Most of your outages are probably caused by a change and having observability around that will make a lot of difference https://t.co/qq6LsYvztv
— krishnanand n b (@krishnanandnb) October 28, 2023
All changes are caused by events, these can be deployment events, scale up events, traffic patterns shifting from BAU or even configuration changes affecting state of system. What if our monitoring system can track these events and then keep that context while monitoring the systems? That context will help us understand why something happened faster than finding a needle in a haystack.
Typically, you will emit golden signals or RED metrics from applications to monitor and track their performance with a monitoring system.

In this blog post, I will show you a scenario of how Levitate - our managed time series warehouse- empowers you to do more and observe change events. We will track canary releases via ArgoCD rollouts with Levitate.
Levitate enables correlating events from various sources such as CI/CD, orchestrator, and external systems with other applications and infra metrics to provide contextual alerts and understand system behavior.

Setup
In this setup, I am using a typical canary rollout using Argo Rollouts via Helm charts, where the canary gets deployed progressively to more percentages of users like 20%, 40%, 60%, and so on. Anytime the performance of the canary degrades, I want to roll it back without affecting more users.
Each rollout goes via two stages as follows. We start and stop the rollout before going to the next stage.

After rolling out the canary at each stage, we wait for a specified time to receive the requests from actual users and then analyze whether the step was successful. Typically, we want to ensure the users are not facing any errors with the canary.
We already have RED metrics emitted from the application that goes to Levitate.

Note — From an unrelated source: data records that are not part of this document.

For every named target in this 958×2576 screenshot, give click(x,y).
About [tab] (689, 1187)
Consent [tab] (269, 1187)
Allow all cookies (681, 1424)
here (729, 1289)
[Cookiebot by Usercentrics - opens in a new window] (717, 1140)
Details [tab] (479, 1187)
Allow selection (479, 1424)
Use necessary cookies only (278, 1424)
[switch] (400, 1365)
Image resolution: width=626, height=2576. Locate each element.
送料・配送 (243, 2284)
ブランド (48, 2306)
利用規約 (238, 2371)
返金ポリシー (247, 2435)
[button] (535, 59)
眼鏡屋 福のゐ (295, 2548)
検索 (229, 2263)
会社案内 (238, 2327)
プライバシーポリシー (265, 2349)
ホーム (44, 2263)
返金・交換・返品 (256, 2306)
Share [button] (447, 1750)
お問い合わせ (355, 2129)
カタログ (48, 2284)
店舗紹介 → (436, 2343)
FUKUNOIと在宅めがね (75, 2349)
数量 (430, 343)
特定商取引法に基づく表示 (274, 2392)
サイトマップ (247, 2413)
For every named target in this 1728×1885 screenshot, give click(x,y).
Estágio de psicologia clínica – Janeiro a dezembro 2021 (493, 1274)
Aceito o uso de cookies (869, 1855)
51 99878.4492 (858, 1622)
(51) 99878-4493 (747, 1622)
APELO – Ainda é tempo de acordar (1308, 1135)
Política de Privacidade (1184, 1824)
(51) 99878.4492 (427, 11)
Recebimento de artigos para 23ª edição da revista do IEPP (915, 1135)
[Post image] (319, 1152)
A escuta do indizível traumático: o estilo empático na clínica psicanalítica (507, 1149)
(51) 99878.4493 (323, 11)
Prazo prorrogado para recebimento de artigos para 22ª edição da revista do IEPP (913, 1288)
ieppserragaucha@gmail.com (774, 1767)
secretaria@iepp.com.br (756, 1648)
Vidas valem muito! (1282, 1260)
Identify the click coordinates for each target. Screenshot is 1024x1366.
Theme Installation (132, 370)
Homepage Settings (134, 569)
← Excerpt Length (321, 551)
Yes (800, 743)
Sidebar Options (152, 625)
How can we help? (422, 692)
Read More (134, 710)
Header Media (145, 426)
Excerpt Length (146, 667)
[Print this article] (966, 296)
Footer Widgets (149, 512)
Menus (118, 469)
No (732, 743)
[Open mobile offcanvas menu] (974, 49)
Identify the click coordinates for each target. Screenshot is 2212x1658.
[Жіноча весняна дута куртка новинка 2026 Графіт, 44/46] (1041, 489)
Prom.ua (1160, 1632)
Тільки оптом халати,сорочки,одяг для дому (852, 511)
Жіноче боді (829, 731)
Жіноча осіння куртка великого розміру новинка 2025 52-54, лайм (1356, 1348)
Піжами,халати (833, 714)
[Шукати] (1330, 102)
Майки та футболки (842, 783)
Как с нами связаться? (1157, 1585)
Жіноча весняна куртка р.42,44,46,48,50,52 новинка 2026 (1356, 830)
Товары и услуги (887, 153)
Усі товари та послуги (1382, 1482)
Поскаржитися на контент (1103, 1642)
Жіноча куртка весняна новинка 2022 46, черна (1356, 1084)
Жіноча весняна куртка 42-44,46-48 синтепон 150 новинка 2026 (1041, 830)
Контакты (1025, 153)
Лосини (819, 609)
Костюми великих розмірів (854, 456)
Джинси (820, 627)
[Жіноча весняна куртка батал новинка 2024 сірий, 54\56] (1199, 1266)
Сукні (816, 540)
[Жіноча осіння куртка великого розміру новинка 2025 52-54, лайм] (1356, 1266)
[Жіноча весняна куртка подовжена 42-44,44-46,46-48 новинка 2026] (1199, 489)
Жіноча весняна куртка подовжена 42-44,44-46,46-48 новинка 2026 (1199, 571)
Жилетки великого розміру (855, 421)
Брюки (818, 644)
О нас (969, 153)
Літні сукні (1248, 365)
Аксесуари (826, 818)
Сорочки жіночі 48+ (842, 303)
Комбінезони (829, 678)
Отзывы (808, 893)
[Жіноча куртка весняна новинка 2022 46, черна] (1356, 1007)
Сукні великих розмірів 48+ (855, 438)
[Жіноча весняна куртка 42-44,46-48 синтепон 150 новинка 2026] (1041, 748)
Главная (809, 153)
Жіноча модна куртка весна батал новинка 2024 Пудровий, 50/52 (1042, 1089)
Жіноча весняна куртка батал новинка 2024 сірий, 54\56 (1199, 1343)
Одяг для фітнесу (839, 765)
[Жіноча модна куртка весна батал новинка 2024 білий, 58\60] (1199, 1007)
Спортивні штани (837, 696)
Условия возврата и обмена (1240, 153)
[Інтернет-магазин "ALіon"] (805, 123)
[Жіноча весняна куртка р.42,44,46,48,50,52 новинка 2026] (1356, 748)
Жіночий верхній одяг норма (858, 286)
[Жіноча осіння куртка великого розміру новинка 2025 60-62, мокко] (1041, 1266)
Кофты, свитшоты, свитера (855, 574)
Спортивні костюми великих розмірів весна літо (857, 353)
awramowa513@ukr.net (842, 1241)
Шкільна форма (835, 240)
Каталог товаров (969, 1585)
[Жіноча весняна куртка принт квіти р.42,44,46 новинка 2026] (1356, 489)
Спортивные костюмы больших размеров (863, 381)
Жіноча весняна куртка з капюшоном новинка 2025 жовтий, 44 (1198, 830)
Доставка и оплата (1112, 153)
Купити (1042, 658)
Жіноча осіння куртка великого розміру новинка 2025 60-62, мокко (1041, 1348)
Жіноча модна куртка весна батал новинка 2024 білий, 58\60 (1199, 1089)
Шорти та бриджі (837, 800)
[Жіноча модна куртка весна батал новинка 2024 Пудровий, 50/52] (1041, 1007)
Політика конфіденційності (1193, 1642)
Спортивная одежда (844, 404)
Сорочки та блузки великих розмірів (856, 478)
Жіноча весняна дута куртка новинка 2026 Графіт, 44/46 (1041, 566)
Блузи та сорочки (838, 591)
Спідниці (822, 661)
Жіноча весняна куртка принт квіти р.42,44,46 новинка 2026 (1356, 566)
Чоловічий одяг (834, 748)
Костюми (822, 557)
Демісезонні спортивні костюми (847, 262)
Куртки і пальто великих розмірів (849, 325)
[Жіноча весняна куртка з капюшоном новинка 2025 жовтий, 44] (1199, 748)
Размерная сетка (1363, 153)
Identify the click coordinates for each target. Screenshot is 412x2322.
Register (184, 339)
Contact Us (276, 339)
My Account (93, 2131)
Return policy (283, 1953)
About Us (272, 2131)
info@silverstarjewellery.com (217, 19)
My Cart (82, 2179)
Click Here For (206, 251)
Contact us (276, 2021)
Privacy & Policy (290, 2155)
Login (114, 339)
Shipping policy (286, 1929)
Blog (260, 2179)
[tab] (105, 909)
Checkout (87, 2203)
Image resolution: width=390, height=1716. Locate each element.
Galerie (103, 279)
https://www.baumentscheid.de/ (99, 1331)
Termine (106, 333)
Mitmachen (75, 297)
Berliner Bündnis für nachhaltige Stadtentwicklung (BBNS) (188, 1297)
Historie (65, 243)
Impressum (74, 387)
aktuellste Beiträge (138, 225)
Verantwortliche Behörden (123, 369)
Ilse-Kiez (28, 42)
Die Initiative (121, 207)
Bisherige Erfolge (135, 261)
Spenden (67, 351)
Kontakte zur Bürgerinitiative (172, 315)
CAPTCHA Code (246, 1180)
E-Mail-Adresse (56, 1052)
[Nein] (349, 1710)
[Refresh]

These metrics tell us how the application performs at any rollout stage and during BAU.
Here is the complete code example to follow along: https://github.com/pree-dew/canary-deployment-with-argo-helm
Utilizing Levitate's Domain Events
Levitate provides an API to consume "Domain Events" over HTTP. This endpoint allows pushing the events to Levitate.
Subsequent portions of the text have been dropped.